Search the records for "showing". Copy every line where it appears.

EXTRACTED INFORMATION -
--------
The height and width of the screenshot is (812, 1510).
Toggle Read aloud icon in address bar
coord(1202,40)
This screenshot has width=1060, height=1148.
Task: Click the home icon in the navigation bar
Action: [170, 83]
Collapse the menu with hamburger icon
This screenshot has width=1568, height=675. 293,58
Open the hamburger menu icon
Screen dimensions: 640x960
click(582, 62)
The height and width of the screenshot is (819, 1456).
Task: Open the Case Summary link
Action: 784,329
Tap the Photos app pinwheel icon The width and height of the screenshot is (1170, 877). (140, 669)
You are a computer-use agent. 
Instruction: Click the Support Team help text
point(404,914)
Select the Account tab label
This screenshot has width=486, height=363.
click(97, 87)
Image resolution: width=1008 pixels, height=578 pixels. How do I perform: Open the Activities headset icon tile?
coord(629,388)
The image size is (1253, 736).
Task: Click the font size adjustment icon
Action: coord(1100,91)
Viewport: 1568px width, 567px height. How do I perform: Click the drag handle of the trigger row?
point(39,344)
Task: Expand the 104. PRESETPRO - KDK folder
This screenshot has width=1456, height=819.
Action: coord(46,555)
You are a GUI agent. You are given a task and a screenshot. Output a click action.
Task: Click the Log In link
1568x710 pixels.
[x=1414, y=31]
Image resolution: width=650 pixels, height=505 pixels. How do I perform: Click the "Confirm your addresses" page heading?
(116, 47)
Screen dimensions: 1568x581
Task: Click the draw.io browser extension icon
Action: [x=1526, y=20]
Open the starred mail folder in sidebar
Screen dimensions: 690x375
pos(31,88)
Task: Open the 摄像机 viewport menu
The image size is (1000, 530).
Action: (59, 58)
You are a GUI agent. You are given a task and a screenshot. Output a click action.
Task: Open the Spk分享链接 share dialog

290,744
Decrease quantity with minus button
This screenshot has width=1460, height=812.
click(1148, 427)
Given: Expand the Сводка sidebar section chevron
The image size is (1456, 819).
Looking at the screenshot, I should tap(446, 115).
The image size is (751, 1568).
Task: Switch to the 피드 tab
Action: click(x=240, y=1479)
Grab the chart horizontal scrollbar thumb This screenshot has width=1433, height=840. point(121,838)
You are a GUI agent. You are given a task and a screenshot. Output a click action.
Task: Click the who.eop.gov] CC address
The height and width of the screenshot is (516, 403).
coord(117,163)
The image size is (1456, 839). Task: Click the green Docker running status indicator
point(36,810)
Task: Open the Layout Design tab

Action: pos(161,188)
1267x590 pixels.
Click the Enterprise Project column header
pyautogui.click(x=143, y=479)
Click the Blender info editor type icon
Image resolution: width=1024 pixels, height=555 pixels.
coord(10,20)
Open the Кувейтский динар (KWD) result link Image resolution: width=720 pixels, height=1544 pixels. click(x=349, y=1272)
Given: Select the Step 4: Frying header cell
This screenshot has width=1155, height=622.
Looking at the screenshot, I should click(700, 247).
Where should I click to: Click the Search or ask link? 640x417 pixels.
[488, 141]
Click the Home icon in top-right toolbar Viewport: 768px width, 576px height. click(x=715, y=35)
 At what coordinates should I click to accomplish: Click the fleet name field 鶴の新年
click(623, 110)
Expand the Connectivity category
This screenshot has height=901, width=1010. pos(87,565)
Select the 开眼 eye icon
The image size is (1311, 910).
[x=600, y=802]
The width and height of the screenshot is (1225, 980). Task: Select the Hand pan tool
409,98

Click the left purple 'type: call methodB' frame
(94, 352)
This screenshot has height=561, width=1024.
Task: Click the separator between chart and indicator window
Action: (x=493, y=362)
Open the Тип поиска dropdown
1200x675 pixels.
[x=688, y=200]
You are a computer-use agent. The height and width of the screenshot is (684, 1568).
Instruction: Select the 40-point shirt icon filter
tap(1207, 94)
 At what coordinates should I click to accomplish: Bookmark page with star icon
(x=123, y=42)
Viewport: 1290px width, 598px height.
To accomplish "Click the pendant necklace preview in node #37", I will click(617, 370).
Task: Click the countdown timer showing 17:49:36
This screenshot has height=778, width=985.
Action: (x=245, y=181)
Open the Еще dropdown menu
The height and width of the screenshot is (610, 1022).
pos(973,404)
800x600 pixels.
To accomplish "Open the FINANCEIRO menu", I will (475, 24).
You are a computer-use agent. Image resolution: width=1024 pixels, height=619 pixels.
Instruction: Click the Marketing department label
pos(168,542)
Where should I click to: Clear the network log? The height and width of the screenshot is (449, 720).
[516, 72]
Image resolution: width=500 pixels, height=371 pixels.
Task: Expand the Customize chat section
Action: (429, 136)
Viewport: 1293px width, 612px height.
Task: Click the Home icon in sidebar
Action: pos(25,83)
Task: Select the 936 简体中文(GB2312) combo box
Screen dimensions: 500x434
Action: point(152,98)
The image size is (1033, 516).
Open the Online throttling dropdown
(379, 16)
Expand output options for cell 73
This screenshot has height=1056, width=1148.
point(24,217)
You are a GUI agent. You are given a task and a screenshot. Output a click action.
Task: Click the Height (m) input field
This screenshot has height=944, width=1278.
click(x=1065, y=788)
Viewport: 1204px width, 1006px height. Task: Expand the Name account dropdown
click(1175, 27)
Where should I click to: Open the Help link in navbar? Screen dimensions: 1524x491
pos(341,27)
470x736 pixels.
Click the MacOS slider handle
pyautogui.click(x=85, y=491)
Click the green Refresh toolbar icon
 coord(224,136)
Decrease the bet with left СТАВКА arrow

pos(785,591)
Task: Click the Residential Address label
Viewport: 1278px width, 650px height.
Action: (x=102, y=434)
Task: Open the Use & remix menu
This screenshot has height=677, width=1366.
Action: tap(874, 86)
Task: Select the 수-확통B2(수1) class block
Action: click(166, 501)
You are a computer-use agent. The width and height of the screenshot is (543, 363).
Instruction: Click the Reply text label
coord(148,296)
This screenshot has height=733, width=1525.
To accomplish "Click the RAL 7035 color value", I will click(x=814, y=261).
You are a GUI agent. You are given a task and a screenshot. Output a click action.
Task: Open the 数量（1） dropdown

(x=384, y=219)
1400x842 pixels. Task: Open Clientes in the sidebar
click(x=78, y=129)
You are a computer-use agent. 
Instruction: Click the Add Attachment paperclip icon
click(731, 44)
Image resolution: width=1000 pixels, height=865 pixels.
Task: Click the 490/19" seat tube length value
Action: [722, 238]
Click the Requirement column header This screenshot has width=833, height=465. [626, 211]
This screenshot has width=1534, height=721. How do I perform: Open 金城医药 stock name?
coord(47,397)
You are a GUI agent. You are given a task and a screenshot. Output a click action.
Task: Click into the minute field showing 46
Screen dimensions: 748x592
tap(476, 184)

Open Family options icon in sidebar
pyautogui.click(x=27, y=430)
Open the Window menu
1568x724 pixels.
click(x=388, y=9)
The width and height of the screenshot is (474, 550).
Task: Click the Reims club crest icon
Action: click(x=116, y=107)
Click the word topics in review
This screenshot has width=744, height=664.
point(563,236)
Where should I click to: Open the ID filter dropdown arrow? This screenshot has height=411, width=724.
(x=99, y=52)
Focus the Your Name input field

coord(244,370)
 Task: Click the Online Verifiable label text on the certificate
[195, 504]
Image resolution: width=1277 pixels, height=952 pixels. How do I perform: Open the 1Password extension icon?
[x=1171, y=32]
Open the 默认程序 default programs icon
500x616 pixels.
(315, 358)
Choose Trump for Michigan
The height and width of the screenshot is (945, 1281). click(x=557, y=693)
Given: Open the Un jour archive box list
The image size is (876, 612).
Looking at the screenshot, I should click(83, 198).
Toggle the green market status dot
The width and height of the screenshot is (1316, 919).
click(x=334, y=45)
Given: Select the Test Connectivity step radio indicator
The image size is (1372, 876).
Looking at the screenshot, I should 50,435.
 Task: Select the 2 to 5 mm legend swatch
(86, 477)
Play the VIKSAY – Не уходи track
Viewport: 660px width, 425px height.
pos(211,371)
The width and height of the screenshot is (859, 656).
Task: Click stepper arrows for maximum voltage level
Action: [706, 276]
--------
YOUR SOLUTION -
Task: Click the countdown timer showing 17:49:36
Task: Click into the minute field showing 46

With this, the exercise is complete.